Brief:
The result should be the lines from the one that contains "Given: Expand the Products folder" to the final line of the entries below, copied exactly and with no pictures.

Stored data
+---+

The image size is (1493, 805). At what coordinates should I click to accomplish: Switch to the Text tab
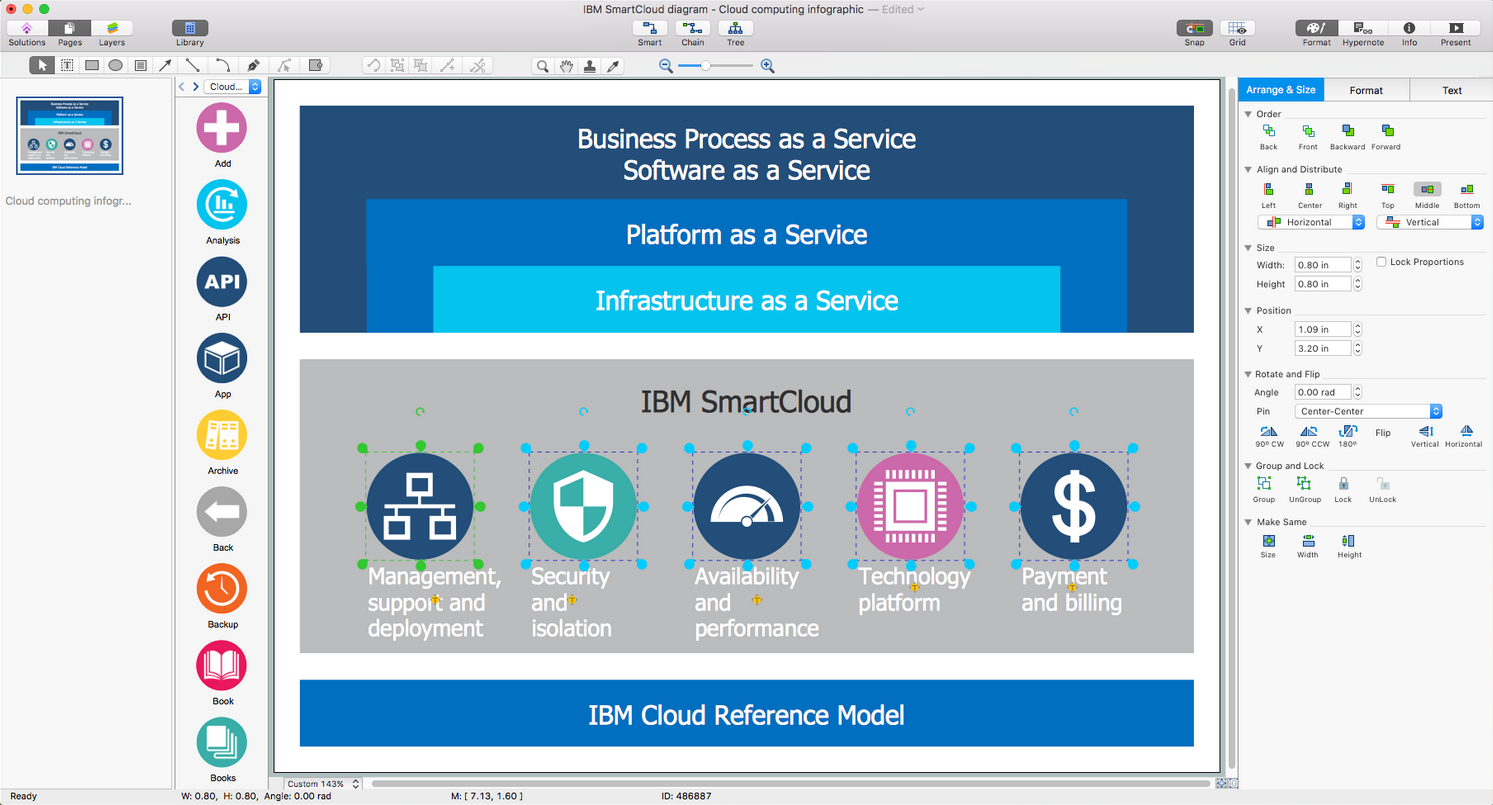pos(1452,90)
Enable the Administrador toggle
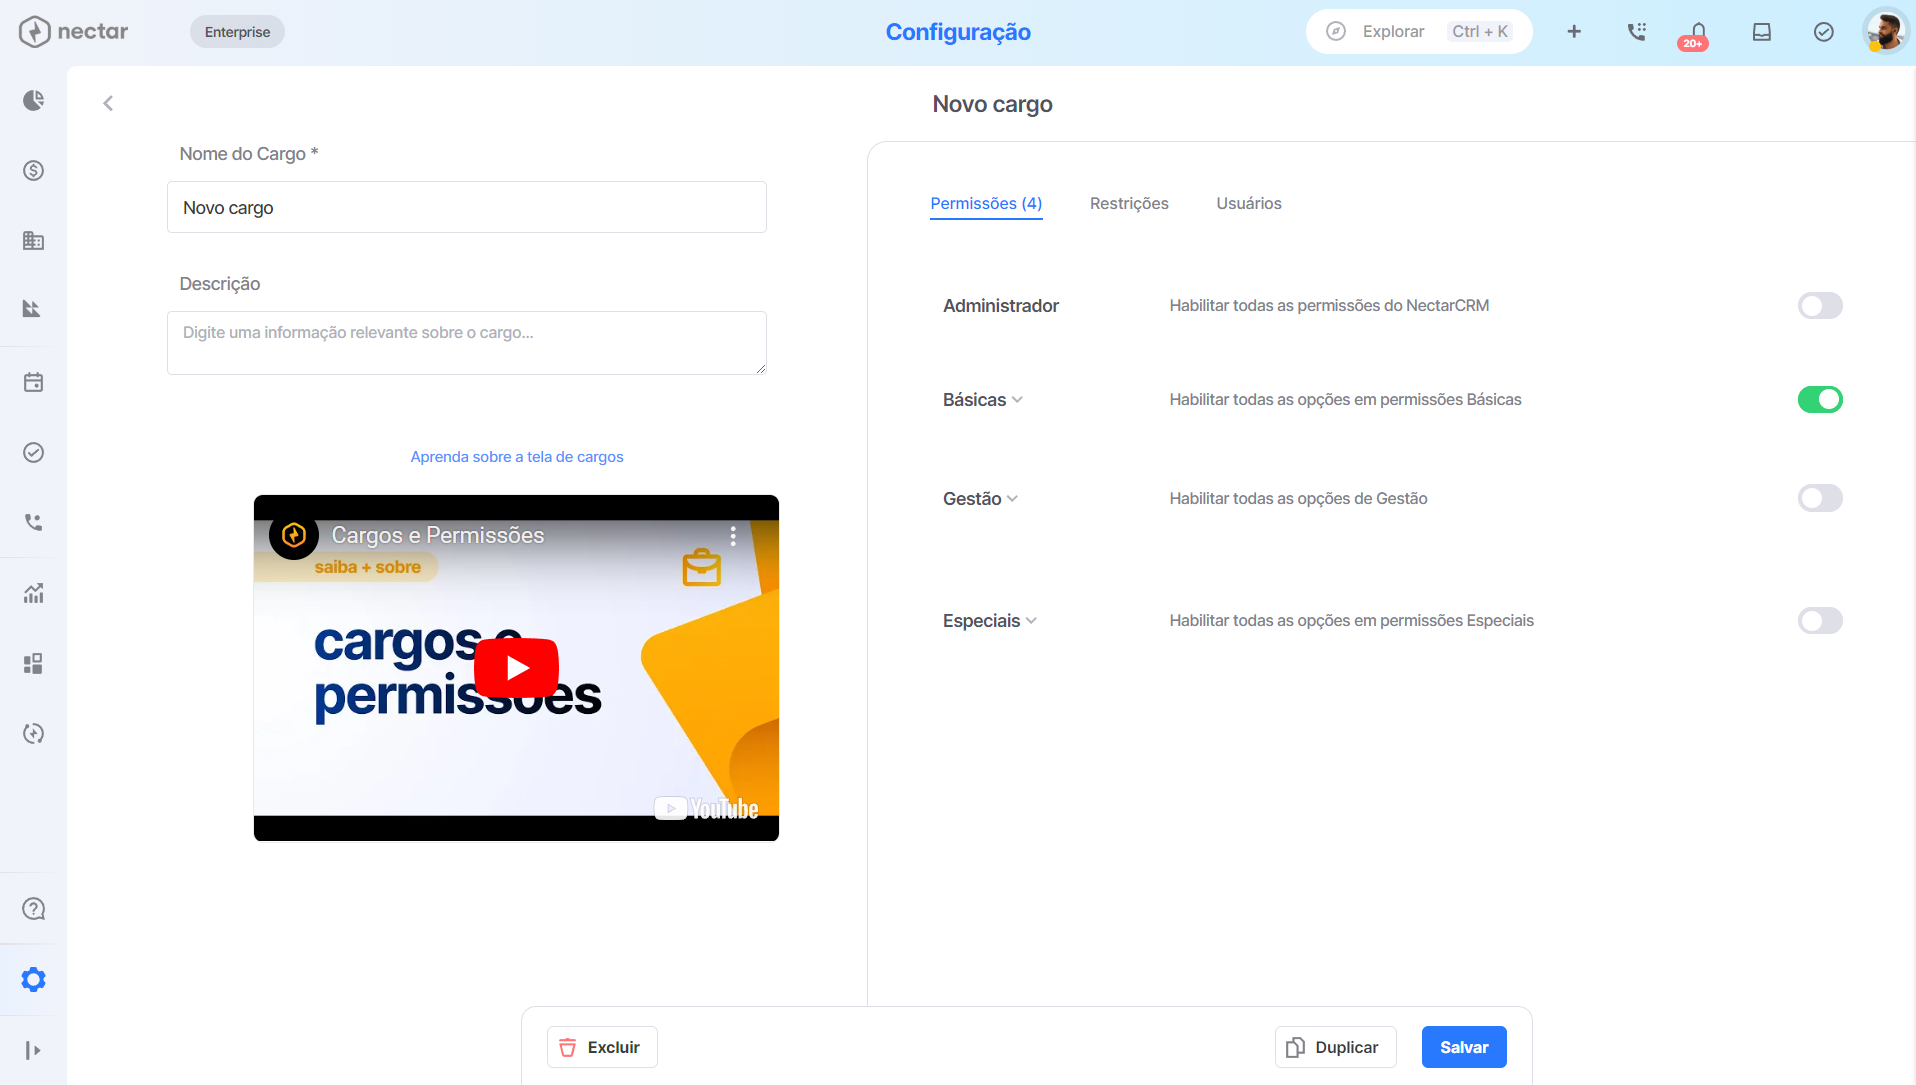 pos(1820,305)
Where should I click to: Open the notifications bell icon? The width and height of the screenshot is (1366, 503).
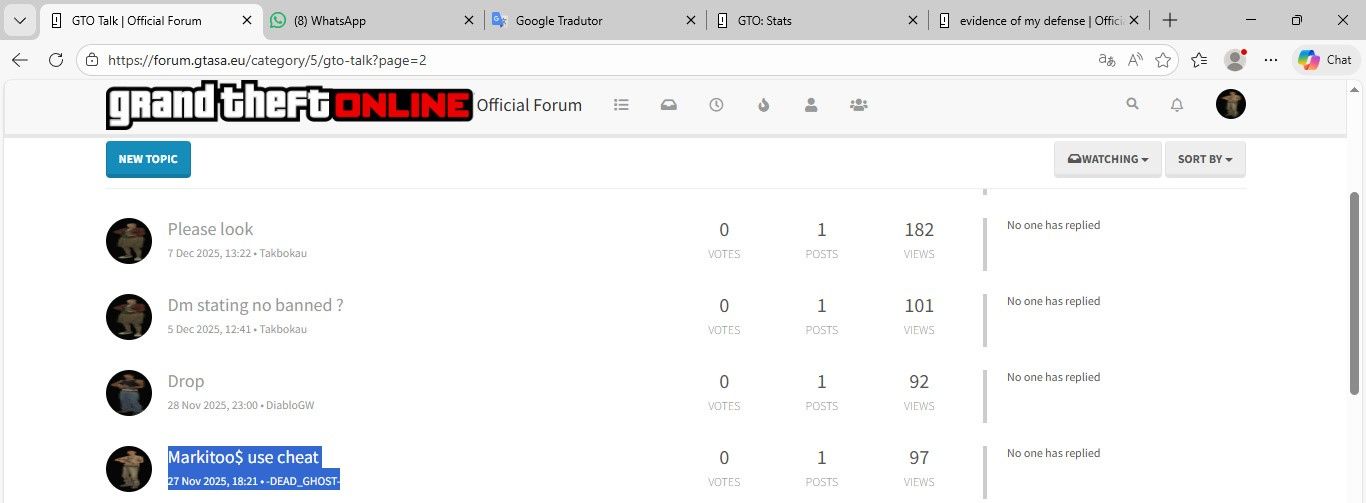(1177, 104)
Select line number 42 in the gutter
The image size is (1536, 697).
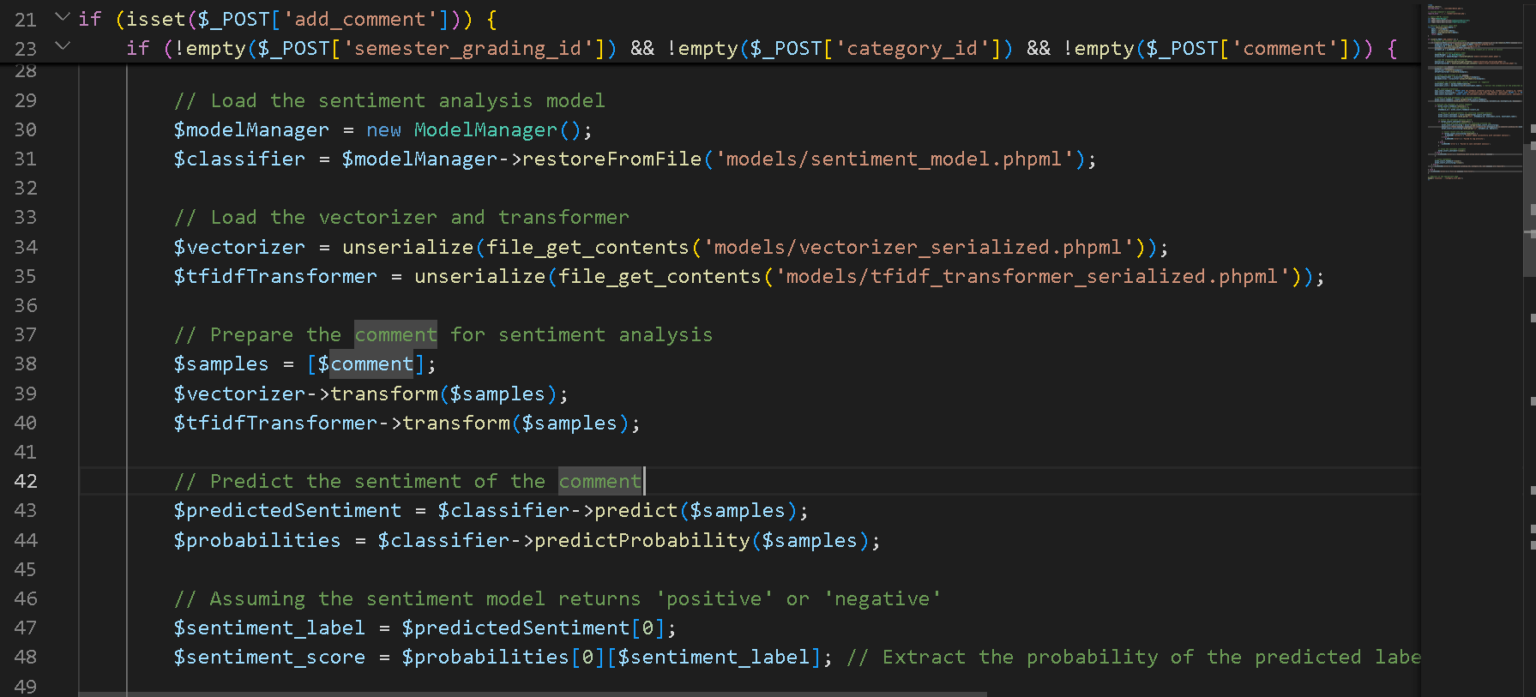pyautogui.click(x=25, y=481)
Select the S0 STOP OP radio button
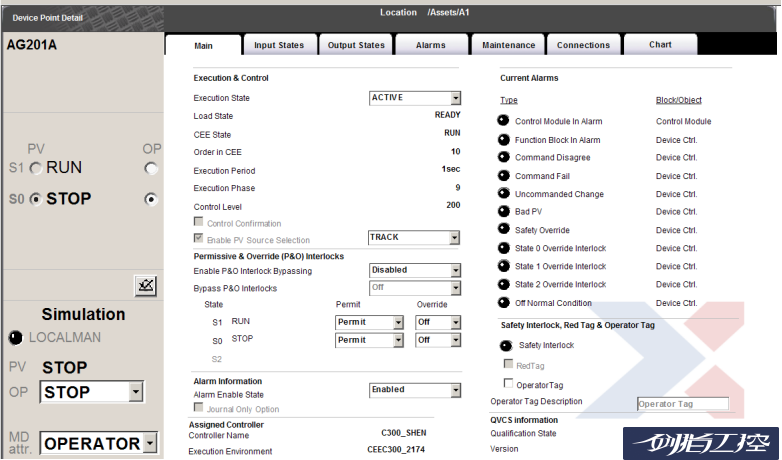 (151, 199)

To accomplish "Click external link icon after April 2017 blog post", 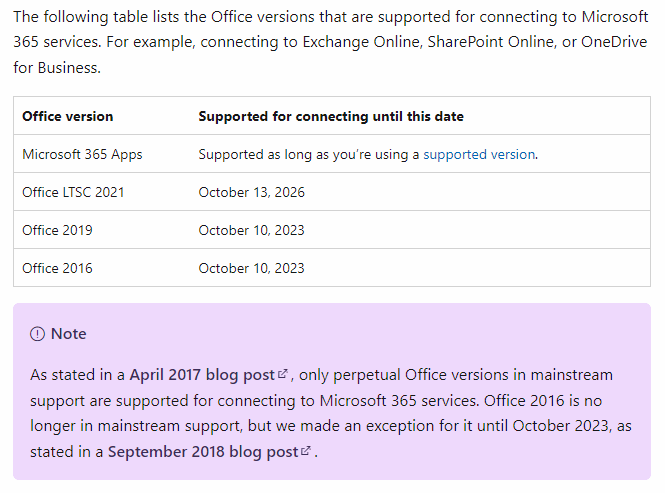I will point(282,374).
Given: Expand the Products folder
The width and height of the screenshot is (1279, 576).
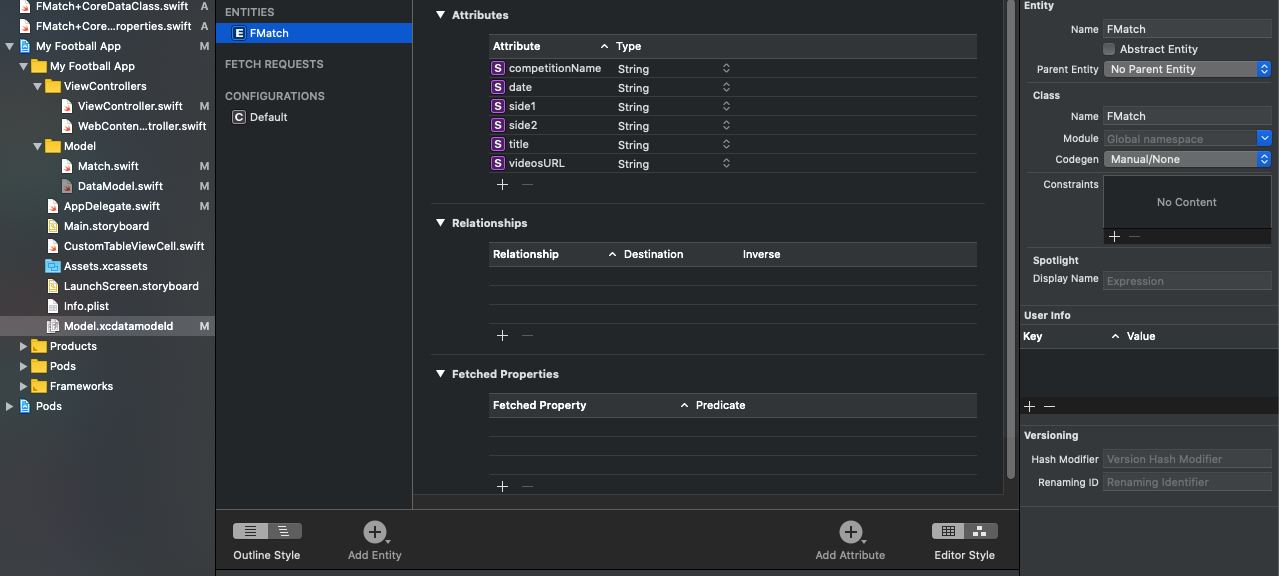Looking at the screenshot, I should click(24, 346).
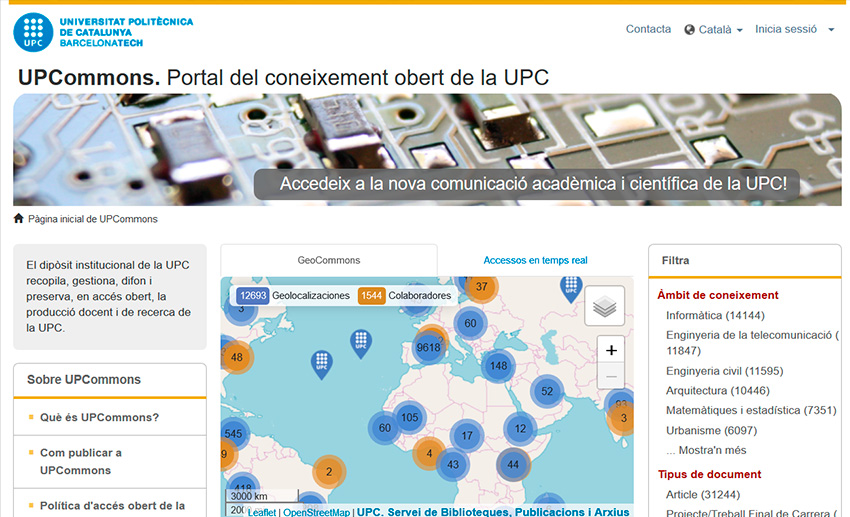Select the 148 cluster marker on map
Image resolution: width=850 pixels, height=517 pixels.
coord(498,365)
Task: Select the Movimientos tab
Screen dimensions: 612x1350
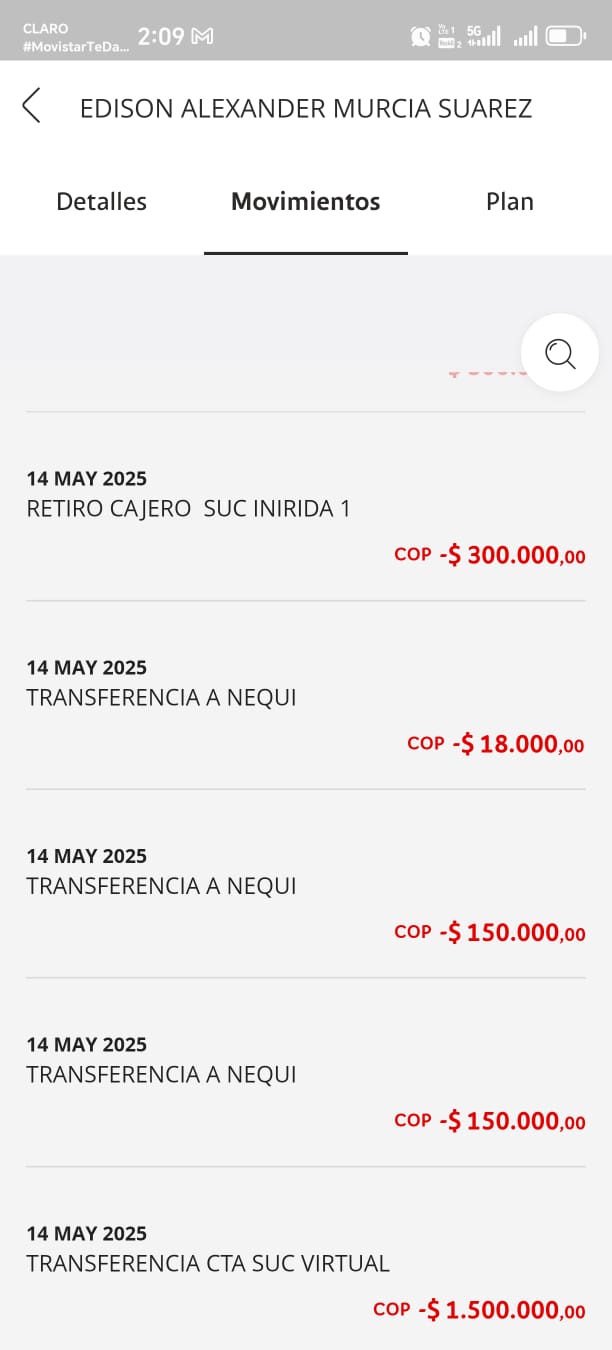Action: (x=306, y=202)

+---+

Response:
Given: Expand the Products folder
The width and height of the screenshot is (1279, 576).
Looking at the screenshot, I should click(24, 346).
Select the 148 cluster marker on map
Image resolution: width=850 pixels, height=517 pixels.
coord(498,365)
Task: Select the Movimientos tab
Screen dimensions: 612x1350
Action: (x=306, y=202)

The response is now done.